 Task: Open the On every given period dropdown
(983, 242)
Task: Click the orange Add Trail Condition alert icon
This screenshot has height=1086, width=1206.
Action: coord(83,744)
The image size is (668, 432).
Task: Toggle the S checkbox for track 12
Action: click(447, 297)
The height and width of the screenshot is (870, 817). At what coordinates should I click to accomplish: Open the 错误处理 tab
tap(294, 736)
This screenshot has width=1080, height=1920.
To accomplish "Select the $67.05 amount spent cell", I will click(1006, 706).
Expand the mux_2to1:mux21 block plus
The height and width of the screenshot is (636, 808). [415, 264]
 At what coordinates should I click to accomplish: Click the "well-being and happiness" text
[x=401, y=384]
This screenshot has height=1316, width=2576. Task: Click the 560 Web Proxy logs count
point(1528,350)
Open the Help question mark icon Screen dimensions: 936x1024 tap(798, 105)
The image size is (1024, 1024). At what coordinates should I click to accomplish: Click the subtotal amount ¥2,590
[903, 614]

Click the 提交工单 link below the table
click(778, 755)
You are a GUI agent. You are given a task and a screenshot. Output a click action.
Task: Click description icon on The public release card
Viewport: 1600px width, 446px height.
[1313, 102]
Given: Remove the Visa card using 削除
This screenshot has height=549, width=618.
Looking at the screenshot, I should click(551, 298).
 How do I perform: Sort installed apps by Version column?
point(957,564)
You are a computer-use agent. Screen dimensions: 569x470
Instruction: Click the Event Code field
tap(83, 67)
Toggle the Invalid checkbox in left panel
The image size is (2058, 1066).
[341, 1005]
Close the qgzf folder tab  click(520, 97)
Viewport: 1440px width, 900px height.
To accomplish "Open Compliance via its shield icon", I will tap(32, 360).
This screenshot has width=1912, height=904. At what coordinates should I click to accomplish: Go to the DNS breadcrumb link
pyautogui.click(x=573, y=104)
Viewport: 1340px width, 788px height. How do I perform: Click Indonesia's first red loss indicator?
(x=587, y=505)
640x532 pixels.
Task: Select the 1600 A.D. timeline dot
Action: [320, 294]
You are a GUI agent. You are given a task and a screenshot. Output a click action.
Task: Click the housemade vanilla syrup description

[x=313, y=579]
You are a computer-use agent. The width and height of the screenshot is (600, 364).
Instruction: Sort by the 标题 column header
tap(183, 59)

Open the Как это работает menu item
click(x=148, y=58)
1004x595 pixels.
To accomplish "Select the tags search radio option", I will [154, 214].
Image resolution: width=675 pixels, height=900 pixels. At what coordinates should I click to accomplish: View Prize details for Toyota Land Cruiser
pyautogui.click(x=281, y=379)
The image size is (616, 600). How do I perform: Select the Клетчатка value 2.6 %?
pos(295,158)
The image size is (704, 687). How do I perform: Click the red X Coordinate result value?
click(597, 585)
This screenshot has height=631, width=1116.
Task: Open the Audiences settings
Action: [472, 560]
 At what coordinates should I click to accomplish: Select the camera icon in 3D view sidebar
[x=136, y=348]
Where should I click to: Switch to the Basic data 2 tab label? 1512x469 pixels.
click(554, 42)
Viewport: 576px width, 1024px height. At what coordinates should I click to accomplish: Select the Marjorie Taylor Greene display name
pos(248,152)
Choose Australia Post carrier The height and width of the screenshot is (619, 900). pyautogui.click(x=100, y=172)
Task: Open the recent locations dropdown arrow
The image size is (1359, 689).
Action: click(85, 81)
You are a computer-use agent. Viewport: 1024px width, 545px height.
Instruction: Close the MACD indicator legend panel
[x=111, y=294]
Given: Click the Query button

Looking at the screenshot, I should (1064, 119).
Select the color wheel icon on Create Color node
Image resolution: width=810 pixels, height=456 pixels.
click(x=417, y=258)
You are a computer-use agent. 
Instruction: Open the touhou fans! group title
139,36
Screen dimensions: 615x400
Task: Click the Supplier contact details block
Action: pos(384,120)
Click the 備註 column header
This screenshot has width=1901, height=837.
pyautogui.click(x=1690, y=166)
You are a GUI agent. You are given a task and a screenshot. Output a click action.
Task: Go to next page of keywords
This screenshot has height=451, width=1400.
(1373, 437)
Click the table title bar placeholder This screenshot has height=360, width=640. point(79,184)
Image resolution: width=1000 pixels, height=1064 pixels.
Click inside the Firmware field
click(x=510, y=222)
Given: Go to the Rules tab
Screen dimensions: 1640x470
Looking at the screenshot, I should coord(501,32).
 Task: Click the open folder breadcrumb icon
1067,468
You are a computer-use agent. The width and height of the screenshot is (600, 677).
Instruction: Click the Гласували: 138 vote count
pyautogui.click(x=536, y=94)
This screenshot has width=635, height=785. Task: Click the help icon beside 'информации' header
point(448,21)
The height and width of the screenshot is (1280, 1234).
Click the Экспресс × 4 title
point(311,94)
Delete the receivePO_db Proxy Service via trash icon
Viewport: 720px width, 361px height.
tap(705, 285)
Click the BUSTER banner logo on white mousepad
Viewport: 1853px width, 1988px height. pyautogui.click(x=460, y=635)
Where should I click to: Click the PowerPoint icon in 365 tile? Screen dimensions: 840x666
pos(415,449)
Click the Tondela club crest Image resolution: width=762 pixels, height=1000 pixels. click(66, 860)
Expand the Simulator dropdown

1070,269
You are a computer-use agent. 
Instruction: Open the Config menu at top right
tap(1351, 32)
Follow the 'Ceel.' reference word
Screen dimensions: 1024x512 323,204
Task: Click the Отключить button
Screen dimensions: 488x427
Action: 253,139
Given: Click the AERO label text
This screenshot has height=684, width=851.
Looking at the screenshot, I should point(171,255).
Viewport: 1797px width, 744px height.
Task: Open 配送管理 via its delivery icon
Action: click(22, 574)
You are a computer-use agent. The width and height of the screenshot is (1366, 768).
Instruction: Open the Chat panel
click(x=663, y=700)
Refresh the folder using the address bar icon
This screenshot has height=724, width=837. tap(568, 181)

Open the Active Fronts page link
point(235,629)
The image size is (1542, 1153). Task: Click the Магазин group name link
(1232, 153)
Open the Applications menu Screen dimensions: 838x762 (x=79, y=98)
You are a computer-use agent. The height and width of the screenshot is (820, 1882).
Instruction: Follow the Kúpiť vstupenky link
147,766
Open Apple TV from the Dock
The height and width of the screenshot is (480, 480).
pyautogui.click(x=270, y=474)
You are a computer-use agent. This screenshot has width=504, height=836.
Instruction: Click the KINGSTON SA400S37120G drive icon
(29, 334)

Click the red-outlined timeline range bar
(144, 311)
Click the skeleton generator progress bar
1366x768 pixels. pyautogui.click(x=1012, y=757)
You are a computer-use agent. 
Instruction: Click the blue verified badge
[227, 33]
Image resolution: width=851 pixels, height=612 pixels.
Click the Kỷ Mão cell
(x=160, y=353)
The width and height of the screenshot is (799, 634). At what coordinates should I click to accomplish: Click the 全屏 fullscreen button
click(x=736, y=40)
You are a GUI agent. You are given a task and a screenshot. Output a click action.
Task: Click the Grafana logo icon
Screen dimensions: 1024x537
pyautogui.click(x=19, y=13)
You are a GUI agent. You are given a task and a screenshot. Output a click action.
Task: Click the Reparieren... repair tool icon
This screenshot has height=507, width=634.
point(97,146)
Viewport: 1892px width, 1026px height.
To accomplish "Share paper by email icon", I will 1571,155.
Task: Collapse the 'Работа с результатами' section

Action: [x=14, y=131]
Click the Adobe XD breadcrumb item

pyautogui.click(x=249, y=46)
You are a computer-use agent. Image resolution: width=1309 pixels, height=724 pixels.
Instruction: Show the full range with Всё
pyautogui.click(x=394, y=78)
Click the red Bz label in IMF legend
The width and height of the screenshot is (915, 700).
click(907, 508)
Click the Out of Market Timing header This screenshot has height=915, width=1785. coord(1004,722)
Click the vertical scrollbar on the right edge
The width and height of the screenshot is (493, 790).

ASSIGNMENT:
Your answer must consist of every line from the listing that holds the string "card".

ANSWER BOX:
Task: Click description icon on The public release card
Given: Remove the Visa card using 削除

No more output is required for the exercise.